— Ну! Узнали теперь, как они за нас отвечают?!… Ладно, спускайсь и дело делай, мужики, кто еще не расчеловечился совсем…
— Не могу, Степан!…
— Не можешь?! А я могу?! Мне, может, тошнее твоего, может, горше…
— Степа! Я ИХ лопатой не могу — ОНИ мне еще живые!
— Сопля! Вылазь, оклемайся. И сам вернись. Сам! Понял?
— Понял…
— Ничего ты не понял… ИХ земле надо предать, ОНИ не виноватые, что нелюди их сгноили тут. И если мы ИХ отсюда не вынесем и не похороним, — ты понятия не имеешь, что эти суки Безымянлаговские им сделают! Они их взаправду мониторами в пульпу перетрут и выкинут в Волгу… Рыбам!
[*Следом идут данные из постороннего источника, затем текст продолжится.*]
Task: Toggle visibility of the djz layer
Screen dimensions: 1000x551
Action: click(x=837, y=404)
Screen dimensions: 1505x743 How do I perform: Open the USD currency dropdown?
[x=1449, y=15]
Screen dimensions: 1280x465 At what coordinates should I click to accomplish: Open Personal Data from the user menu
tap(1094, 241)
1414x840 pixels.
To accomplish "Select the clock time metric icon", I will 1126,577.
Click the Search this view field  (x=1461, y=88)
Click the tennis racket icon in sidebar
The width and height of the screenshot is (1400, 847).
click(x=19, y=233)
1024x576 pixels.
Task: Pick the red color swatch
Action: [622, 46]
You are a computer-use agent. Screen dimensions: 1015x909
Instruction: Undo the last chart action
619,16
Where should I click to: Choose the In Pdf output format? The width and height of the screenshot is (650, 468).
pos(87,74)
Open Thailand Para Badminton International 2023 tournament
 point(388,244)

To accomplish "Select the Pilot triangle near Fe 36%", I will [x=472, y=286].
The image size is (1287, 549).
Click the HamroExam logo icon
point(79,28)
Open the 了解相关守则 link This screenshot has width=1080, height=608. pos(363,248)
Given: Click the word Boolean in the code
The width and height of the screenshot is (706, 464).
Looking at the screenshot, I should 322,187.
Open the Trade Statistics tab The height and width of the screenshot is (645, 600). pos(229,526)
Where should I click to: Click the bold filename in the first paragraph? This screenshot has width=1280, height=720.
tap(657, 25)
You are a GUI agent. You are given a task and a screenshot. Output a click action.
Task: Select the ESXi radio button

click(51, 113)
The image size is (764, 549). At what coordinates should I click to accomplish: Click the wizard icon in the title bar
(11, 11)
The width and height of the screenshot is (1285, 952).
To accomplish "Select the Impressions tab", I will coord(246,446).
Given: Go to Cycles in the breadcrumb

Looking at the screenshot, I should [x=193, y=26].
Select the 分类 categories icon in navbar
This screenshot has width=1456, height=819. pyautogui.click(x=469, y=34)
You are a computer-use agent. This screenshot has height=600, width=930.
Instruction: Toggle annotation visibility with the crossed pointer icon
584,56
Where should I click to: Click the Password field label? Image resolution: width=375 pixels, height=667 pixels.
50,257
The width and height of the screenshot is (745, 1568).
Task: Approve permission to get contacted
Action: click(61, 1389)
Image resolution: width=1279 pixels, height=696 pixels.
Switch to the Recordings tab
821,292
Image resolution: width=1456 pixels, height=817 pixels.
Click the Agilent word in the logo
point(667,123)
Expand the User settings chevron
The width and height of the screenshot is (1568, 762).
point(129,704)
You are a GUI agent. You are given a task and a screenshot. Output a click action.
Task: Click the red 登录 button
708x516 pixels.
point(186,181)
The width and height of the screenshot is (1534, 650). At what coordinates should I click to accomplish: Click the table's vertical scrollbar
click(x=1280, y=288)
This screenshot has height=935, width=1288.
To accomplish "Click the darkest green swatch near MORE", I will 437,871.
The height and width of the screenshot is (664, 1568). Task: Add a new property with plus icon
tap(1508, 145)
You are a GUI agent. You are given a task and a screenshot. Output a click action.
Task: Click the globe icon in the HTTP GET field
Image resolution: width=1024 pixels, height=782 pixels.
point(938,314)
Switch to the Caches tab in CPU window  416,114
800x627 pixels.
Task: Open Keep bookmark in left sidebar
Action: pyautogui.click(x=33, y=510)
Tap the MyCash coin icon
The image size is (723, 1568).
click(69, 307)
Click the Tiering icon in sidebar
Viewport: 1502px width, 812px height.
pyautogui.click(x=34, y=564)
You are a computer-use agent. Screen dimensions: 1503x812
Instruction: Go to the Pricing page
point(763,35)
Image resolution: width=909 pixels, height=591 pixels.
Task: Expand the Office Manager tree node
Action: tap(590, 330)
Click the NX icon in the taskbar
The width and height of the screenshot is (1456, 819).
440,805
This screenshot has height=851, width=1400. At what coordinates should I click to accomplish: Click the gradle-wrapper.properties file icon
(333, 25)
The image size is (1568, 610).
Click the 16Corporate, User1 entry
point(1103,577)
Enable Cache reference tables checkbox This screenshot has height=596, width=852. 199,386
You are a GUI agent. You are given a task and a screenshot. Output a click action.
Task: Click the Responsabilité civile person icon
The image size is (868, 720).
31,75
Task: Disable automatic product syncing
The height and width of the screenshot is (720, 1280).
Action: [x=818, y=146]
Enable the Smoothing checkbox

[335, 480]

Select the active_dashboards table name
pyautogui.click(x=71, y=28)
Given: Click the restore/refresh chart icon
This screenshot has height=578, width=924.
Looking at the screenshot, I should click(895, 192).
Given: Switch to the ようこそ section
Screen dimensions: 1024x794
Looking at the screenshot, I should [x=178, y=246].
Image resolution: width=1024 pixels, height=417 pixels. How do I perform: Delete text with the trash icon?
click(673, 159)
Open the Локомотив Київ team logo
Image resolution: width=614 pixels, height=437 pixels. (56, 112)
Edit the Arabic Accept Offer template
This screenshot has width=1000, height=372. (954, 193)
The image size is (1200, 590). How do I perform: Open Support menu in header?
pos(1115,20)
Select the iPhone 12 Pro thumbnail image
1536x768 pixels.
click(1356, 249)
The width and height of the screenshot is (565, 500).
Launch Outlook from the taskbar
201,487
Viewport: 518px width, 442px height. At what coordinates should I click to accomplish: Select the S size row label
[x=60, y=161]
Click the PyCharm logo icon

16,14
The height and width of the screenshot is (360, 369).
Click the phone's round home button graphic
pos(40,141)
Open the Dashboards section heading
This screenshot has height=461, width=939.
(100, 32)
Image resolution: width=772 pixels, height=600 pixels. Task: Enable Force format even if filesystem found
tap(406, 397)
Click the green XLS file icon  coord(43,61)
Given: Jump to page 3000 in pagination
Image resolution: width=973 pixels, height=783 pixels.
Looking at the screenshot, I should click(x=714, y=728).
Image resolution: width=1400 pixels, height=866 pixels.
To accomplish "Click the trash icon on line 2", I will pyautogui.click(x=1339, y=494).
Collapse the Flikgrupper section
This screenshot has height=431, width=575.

Они всегда и повсюду так делают — нелюди! И с мамою моей и отцом також. И их под Архангельском в баржах на пульпу порастерли…
Сам ли я выполз на палубу. Или выволокли меня — не знаю, не помню. Помню только, — желудок вывернуло–вытряхнуло, словно мешок с навозом… Еще помню, как наступила вдруг глухота. И в ее пугающей пустоте завыла — ввинчиваясь в мозг — тонкоголосая сирена…
Потом, когда отошел, оклемался на ледяном ветру, померещилось спасительно: «Сон! Немыслимый, страшный сон!» И я поверил самому себе: сон! Трюм — сон. ТО, что в трюме — сон. И все вокруг, что вижу, что чувствую. Тогда «включился» слух. Я услышал ветер. Топот ног: прибегали, потом уходили — пятясь — какие–то военные. Исхрабрясь, медленно прошаркал мимо меня к трюму «не на своих» ногах Суздальцев, — состарившийся, мятый. Его вывернуло–вырвало прямо в люк на висящих там людей. Оттуда матюкнулись хором. Я засмеялся от счастливой уверенности, что этого ничего взаправду нет, что это сон, что я свободен от кошмара…
— Готов, — сказал кто то! — Еще один трёкнулся… С концами…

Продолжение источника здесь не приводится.